Pre-Match Conference:
- The idea to write this article was always in my mind when I managed to scrap Fbref data for myself.
- But only when I shared this info with my friends who are working in the same field, I realised that a helper was not available online and that they were waiting for someone to do this daunting task.
- This procedure is not only applicable for Fbref or any SRef in that case but also for data in any website which is rendered dynamically.
Or If you just need the code you can travel to Final Code
What we normally used to do ?
The traditional data scraping through rvest() is as follows:-
Grab the page URL and table-id
You can get tableids by Inspecting Element or by using SelectorGadget
By Inspecting Element:
- Right Click on a table and select Inspect Element on the ensuring context menu
- The data on which you made the right click gets highlighted on the Developer tab
- Scroll upwards until you come across the
< table >
tag with either class name (say .wikitable) or a id name (say #stats_shooting) associated with it - The corresponding table id here is "#stats_passing_squads"
By using SelectorGadget:
- Click on SelectorGadget from your bookmarks.
- Hover over the table's boundary until you find the "div table" label appearing on the orange marker.
- At that instant, if you perform a left click, the marker turns red with the id of the table appearing on the SelectorGadget toolbar on your screen.
- The corresponding table id here is "#stats_keeper_squads"
-
And then (har)rvest it
require("dplyr")
stats_passing_squads = xml2::read_html("https://fbref.com/en/comps/22/passing/Major-League-Soccer-Stats") %>% rvest::html_nodes("#stats_passing_squads") %>% rvest::html_table()
stats_passing_squads = stats_passing_squads[[1]]
What's special with FBref tables and Why just using rvest won't help?
- The site is structured in such a way that all tables except the first (even the 1st sometimes), are rendered dynamically. I managed to capture the way the tables load.

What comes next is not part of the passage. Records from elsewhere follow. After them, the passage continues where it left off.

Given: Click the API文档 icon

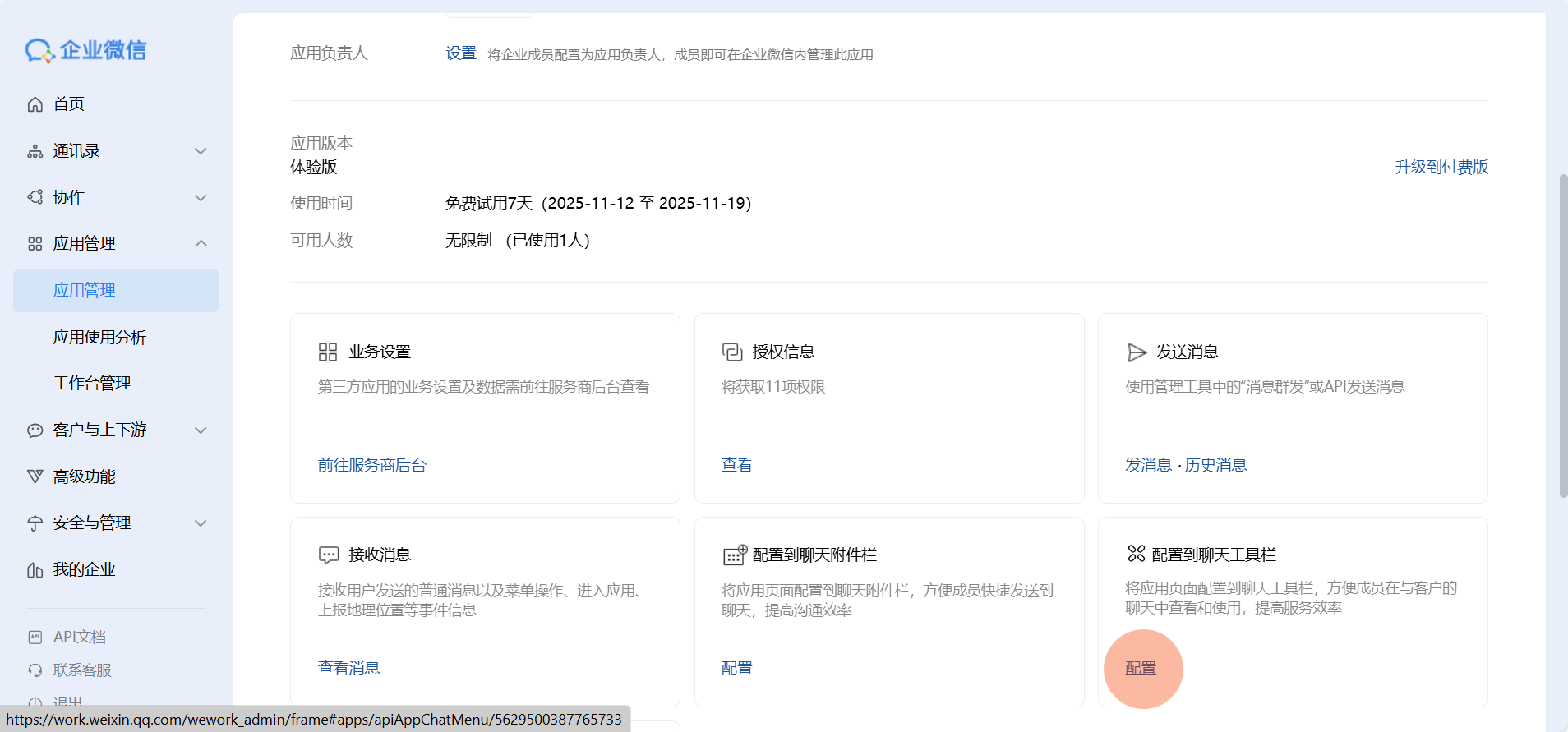Looking at the screenshot, I should (x=35, y=638).
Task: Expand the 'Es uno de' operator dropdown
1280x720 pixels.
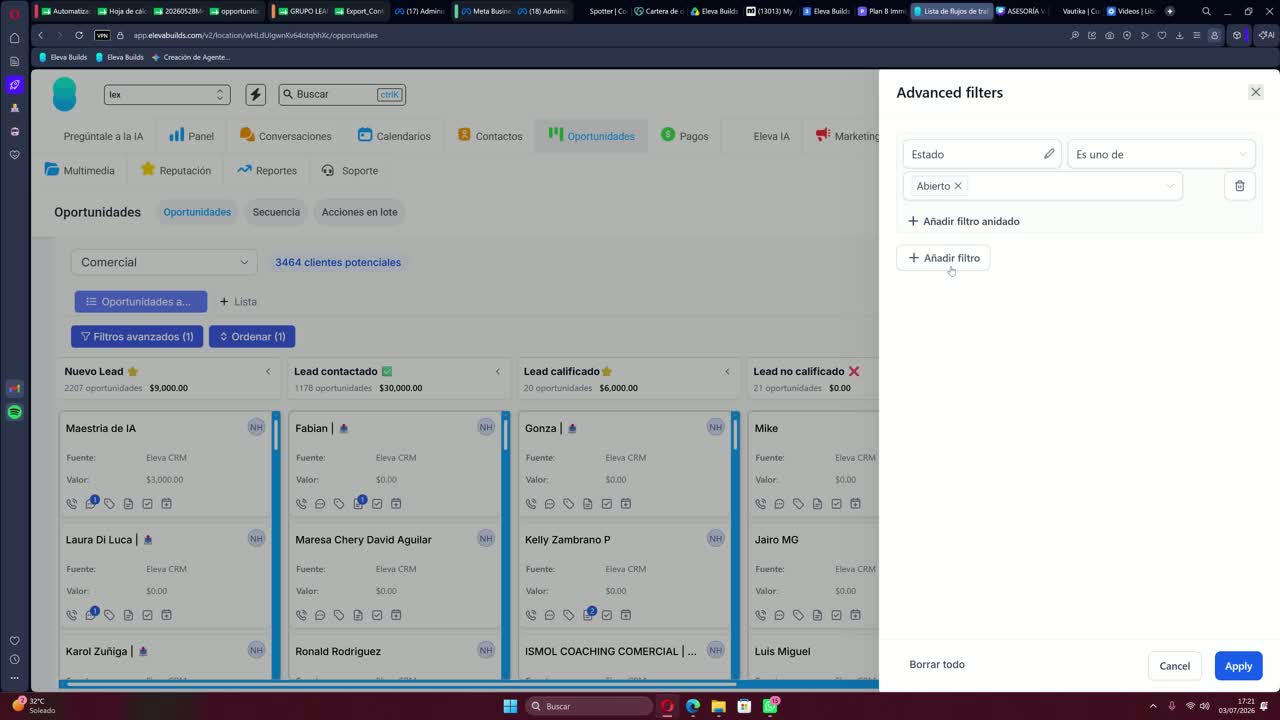Action: click(x=1161, y=154)
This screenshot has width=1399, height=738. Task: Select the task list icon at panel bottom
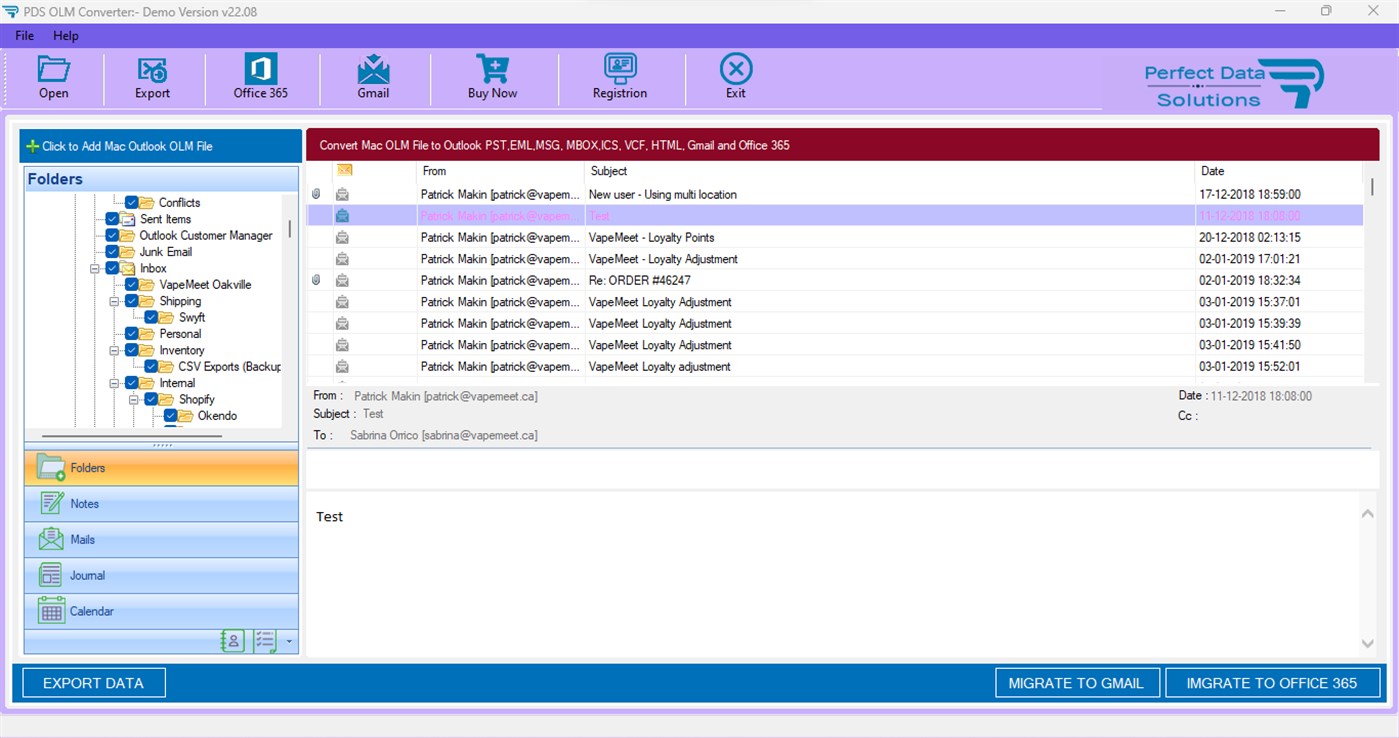266,641
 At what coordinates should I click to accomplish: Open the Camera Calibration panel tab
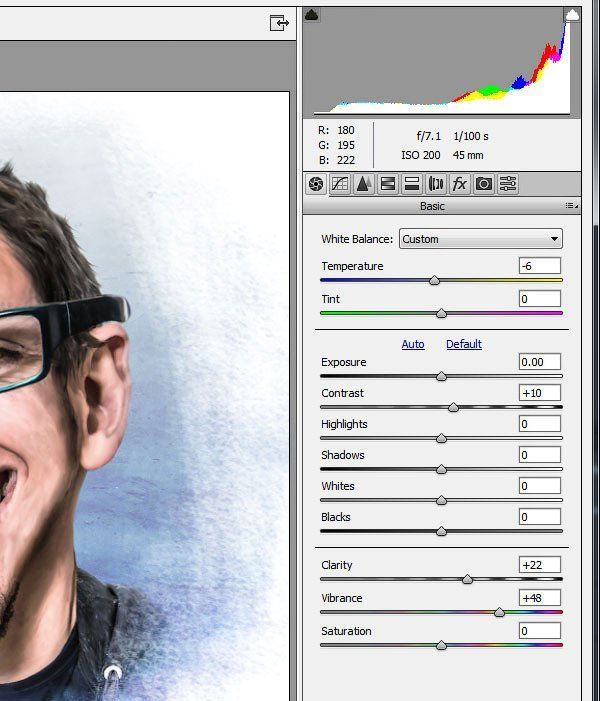(484, 184)
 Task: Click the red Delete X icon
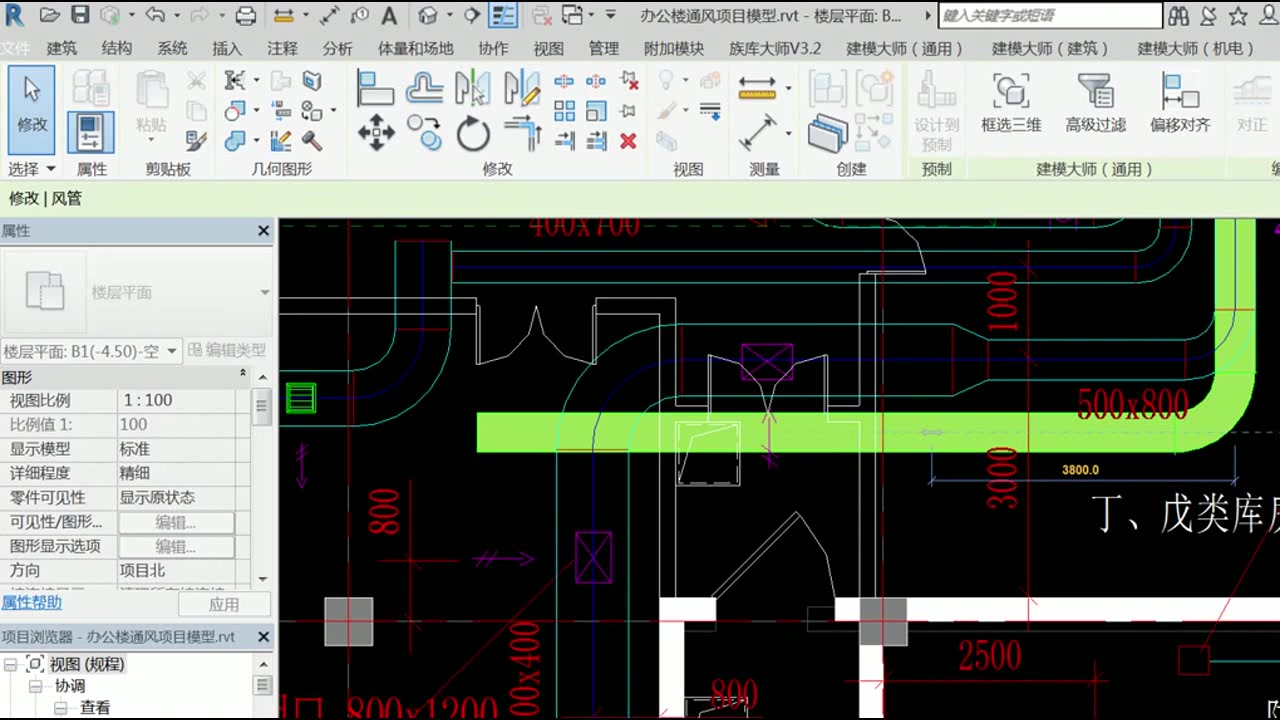pos(628,141)
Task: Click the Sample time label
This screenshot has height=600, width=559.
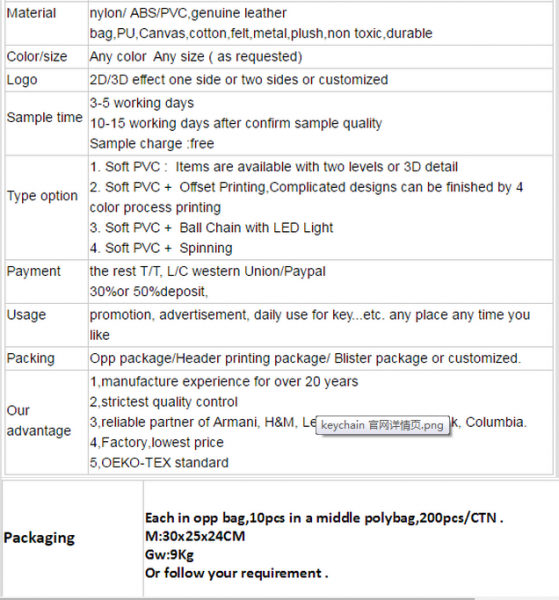Action: pos(45,117)
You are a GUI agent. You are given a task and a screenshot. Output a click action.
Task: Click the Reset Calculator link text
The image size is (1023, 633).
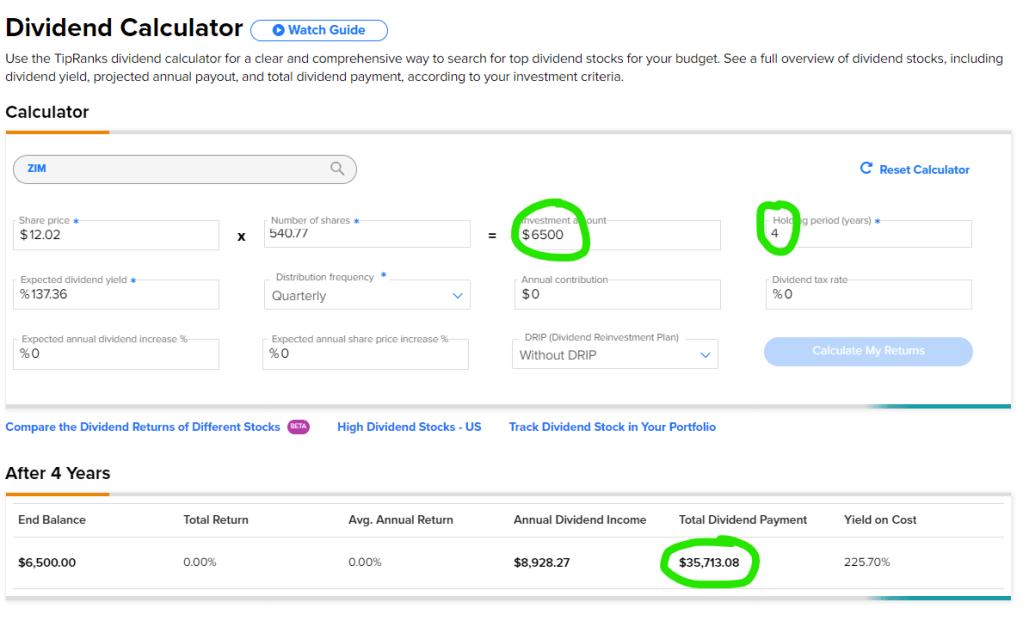924,170
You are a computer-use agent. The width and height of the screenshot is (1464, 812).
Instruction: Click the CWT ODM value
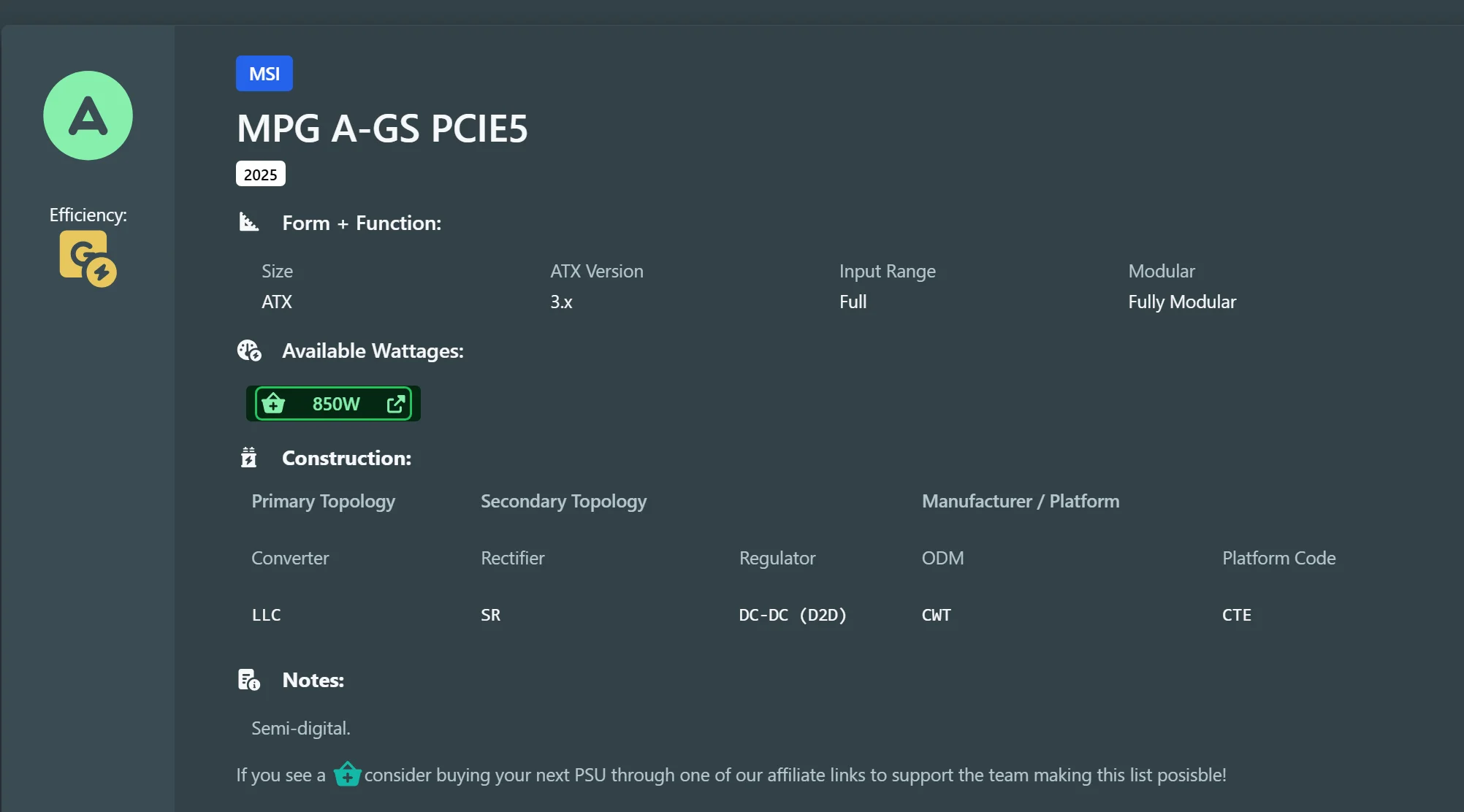pyautogui.click(x=936, y=615)
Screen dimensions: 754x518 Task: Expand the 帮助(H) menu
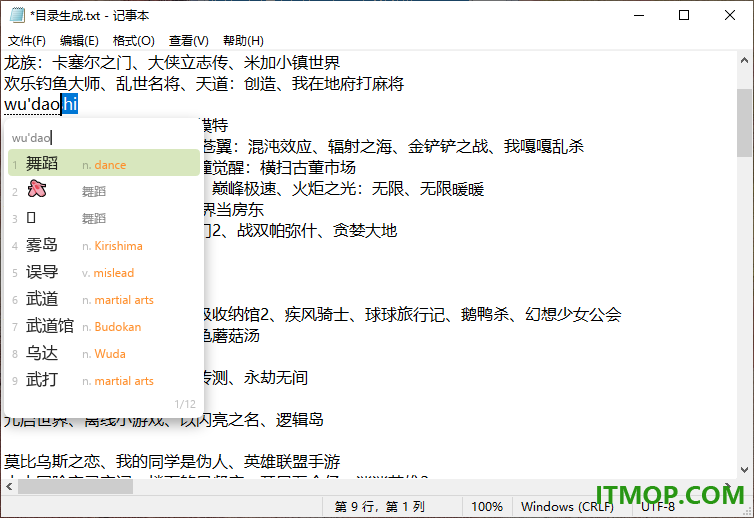coord(243,40)
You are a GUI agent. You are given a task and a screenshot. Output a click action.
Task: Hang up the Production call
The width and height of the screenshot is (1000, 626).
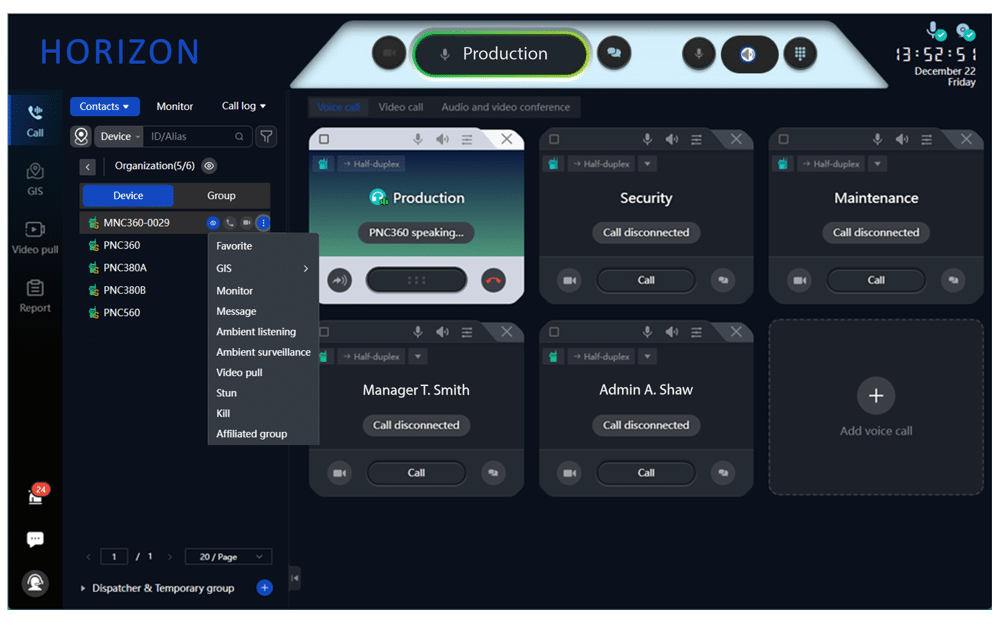point(493,280)
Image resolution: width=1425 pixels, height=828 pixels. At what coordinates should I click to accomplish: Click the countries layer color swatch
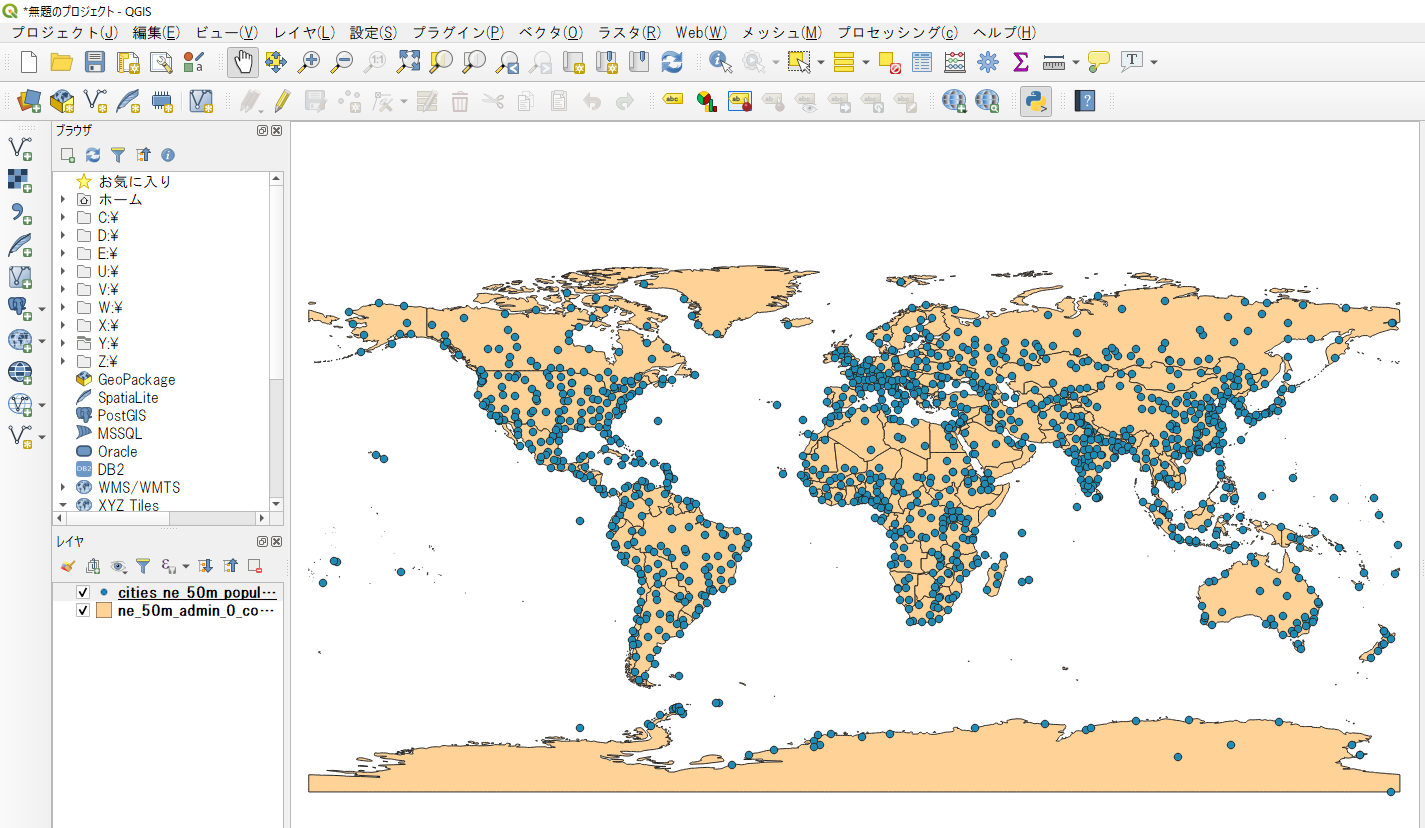(103, 611)
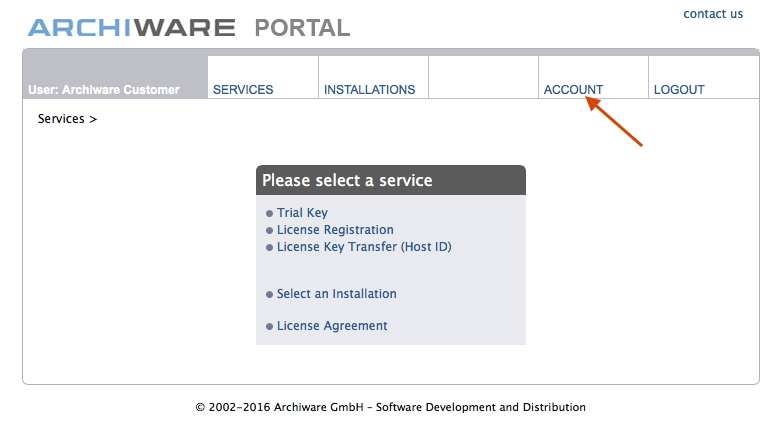Open the SERVICES tab
Screen dimensions: 784x430
tap(243, 90)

- Notice how the 1st table loads quickly and how the reminder are taking their time to load.
- I have annotated the tableids on the tables for the sake of clarity.
So when we try to scrap such tables, this happens :
What Next? :(
The issue is we can see the tables and their ids in naked eye but can't put it on paper use them in R Studio. So we are going to use RSelenium which helps us in this matter.
- Selenium is an automation tool. RSelenium is a package which helps us to achieve automation in R.
- By using RSelenium, we fool the website as if a browser has walked through the website completely and collected every bit of info on its way. The server will think the selenium driver to be just another human wandering the page.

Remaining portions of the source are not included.